Mum regularly had clothes that were not hers in her wardrobe as she would help herself to any clothes that took her fancy and she was by no means alone - residents in a dementia home have very fluid notions about ownership. I would honestly try and relax about it.
 

Bunpoots

Volunteer Host
Apr 1, 2016
4,780
Nottinghamshire
Hi @Bezzy1946 I was amazed that my dad was always wearing his own clothes but I did once go to see someone else wearing his slippers! From what I read on here it’s a common thing!
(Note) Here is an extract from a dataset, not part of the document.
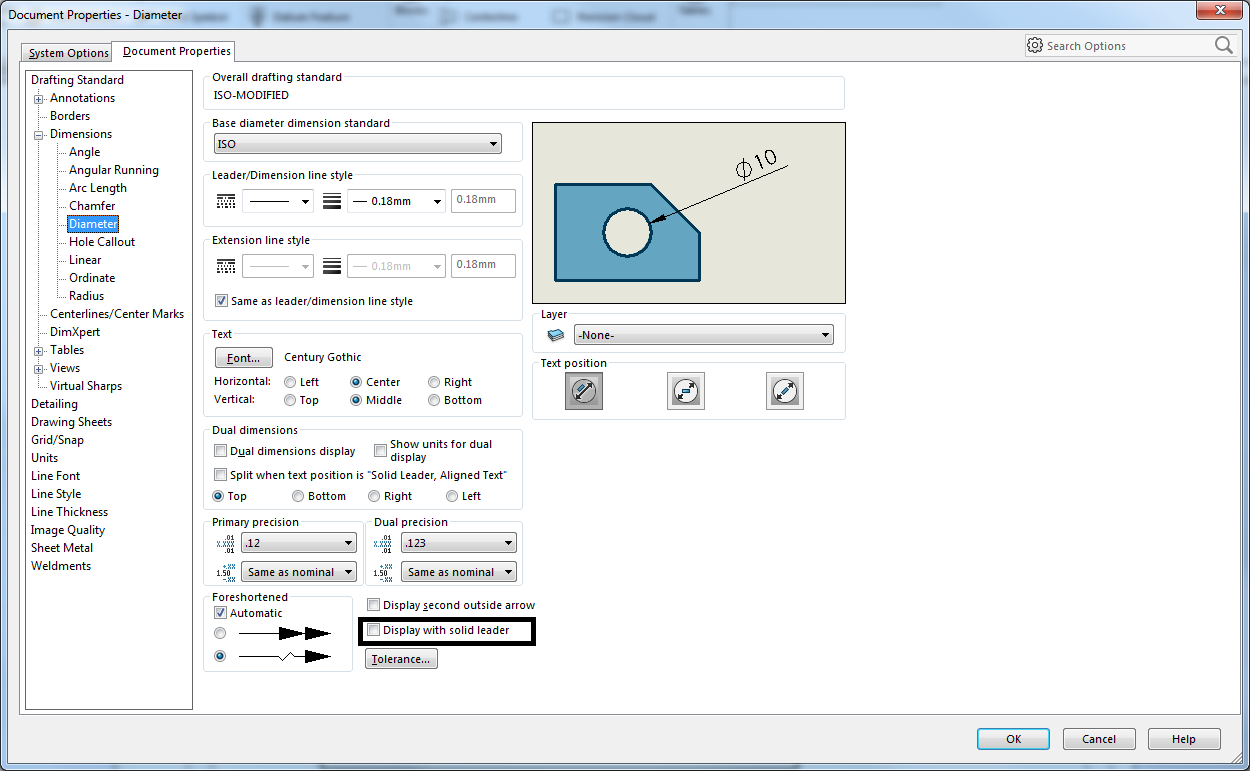
Task: Click the Font... button
Action: point(243,357)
It used to upset me when my mum was wearing something in a size 20 when she was only an 8 (how can they get it so wrong?!) but it must be difficult, especially with all the extra infection control at the moment, to find the time to see to the finer details and as canary says - the quality of care is the most important thing.
 

Louise7

Registered User
Mar 25, 2016
2,400
From time to time mum is occasionally wearing someone else's clothes but the funniest thing was when I saw a male resident wearing one of her tops :eek: She had recently changed rooms so not all of the labels in her things had been changed and the man that had moved into her room was dressed in a stretchy, lowish cut, brightly coloured/patterned top that looked about 4 sizes too small for him. Staff said that they thought it was an odd thing for him to wear but it was in his wardrobe!

@Bezzy1946 Are you making sure that your husband's clothes are clearly/securely labelled? Some labels will fade or come off in the wash so I always use secure 'tag it' type labels which require no sewing - they have never come off, unlike sew-in labels. They're available from a number of suppliers: https://www.carehomelabelco.com/tagg-on-namelabel/small-tagg-on-labels
 
Last edited:

kindred

Registered User
Apr 8, 2018
2,495
From time to time mum is occasionally wearing someone else's clothes but the funniest thing was when I saw a male resident wearing one of her tops :eek: She had recently changed rooms so not all of the labels in her things had been changed and the man that had moved into her room was dressed in a stretchy, lowish cut, brightly coloured/patterned top that looked about 4 sizes too small for him. Staff said that they thought it was an odd thing for him to wear but it was in his wardrobe!

@Bezzy1946 Are you making sure that your husband's clothes are clearly/securely labelled? Some labels will fade or come off in the wash so I always use secure 'tag it' type labels which require no sewing - they have never come off, unlike sew-in labels. They're available from a number of suppliers: https://www.carehomelabelco.com/tagg-on-namelabel/small-tagg-on-labels
I do agree, especially about being relaxed about it if you can. I know it is very important for identity. I volunteer in a nursing home and we find that names written in black biro or initials are very useful and don't always come out in the wash. We often have these sessions where whoever is doing the laundry comes in to the staffroom or lounge and holds up garments and we have to tell them who the clothes belong to because they are not sure. I think most care staff do try very hard because as I say we know it is a matter of identity and pride and families like to see their beloved family members dressed smartly in their own clothes.
warmest, Kindred.
 

Susan11

Registered User
Nov 18, 2018
2,448
From time to time mum is occasionally wearing someone else's clothes but the funniest thing was when I saw a male resident wearing one of her tops :eek: She had recently changed rooms so not all of the labels in her things had been changed and the man that had moved into her room was dressed in a stretchy, lowish cut, brightly coloured/patterned top that looked about 4 sizes too small for him. Staff said that they thought it was an odd thing for him to wear but it was in his wardrobe!

@Bezzy1946 Are you making sure that your husband's clothes are clearly/securely labelled? Some labels will fade or come off in the wash so I always use secure 'tag it' type labels which require no sewing - they have never come off, unlike sew-in labels. They're available from a number of suppliers: https://www.carehomelabelco.com/tagg-on-namelabel/small-tagg-on-labels
And the advantage of these kind of labels is that you can put them on the clothes when you are visiting . It takes very little time . Saves taking everything home to label which is a no no for me.